Inside the war-torn nation, though some like Zakaria saw Trump’s bombardment as heralding a profound change in US policy, rebel militias praised the bombing, but expressed concern that it would ultimately have little to no effect.

“We welcome any action that will put an end to the regime that is committing the worst crimes in history,” said Colonel Ahmed Osman, of the Turkey-backed Sultan Murad rebel group.

Mohamed Alloush, a key figure in the Army of Islam rebel faction, wrote on Twitter: “Hitting one airbase is not enough, there are 26 airbases that target civilians.”

As of Friday afternoon, the United States has given no indication that it intends to do more than hit one airbase.

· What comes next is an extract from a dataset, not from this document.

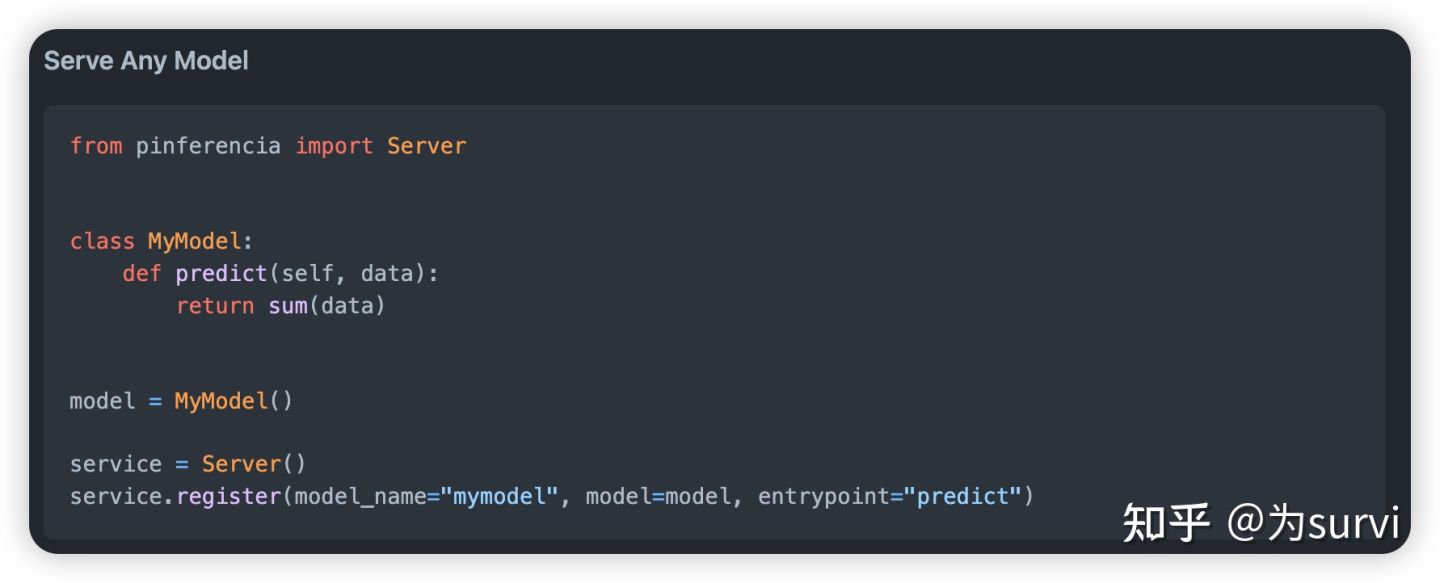This screenshot has height=583, width=1440.
Task: Click the "import" keyword
Action: pyautogui.click(x=334, y=146)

The US military is engaged in fighting across the Middle East and Africa — wars in Iraq and Afghanistan, smaller operations in Somalia and Yemen, among others — and is operating intensively in the South Chinese Sea. Expanding the US military’s role in Syria beyond its current capacity in the coalition against the Islamic State would be a tough domestic sell for Trump, who ran on an isolationist platform.

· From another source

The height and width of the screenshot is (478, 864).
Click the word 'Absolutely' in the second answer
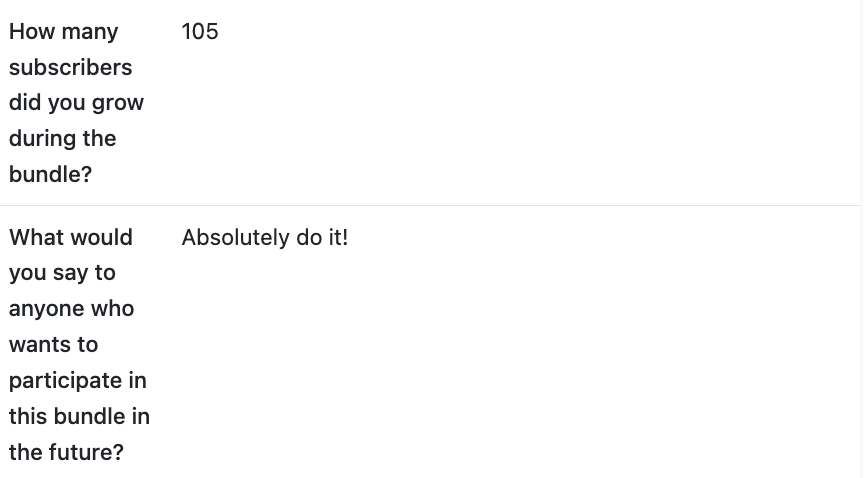(235, 238)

Women wave a Lebanese national flag and Hezbollah flags in front of portraits of Iran's supreme leader Ayatollah Ali Khamenei (R) and Hezbollah leader Hassan Nasrallah, in the southern Lebanese town of Bint Jbeil on August 13, 2016. (AFP Photo/Mahmoud Zayyat)
Women wave a Lebanese national flag and Hezbollah flags in front of portraits of Iran’s supreme leader Ayatollah Ali Khamenei (R) and Hezbollah leader Hassan Nasrallah, in the southern Lebanese town of Bint Jbeil on August 13, 2016. (AFP Photo/Mahmoud Zayyat)

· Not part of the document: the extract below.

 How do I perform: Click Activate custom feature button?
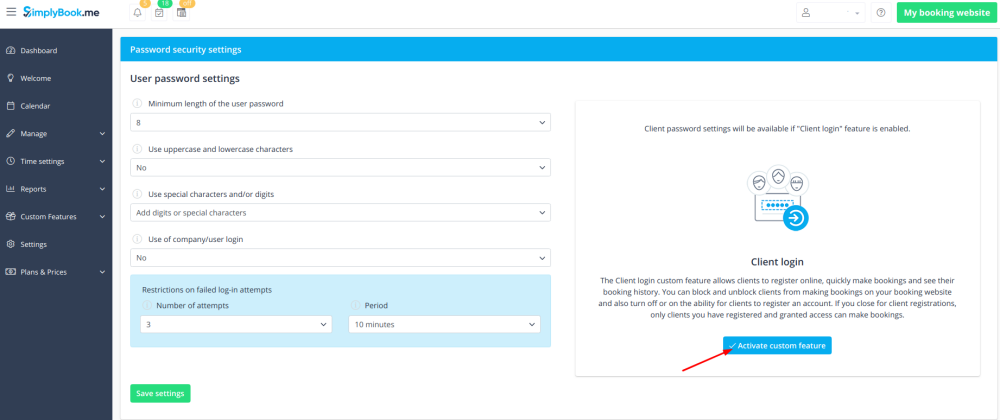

But for Israel in the meantime, Amidror said that an attack by Syria or the Iranian proxy Hezbollah is “less likely” in the short term than it was before, owing to their knowledge that the Trump administration is watching the region more carefully and potentially with a finger on the trigger.

Beyond the immediate future, the view gets murkier.

For the past six years, analysts and experts of every stripe and pedigree have attempted to prophesy what will happen next in Syria’s civil war, and nearly all have eaten their words.

Israel hopes that Friday’s bombardment will act as a deterrent to the Shiite axis gaining strength in the Middle East. But at the same time, it may drive the Iran-led force into deeper ties with Russia.

Former Israeli national security adviser Yaakov Amidror (Flash90)
Former Israeli national security adviser Yaakov Amidror (Flash90)

Following the attack, Moscow reportedly promised to help Assad build up his already formidable air defense program — a potential harbinger of complications for Israel, which carries out airstrikes in Syria against Hezbollah weapons caches on a reportedly regular basis.

Earlier this week, a top security official said that had Obama in 2013 sent a single jet to Damascus to just drop a bag of water on Assad’s palace, history would have taken a different course. But nearly four years later and with considerably more Russian involvement, Trump’s 59 Tomahawk missiles might not be enough to turn the tide in Syria.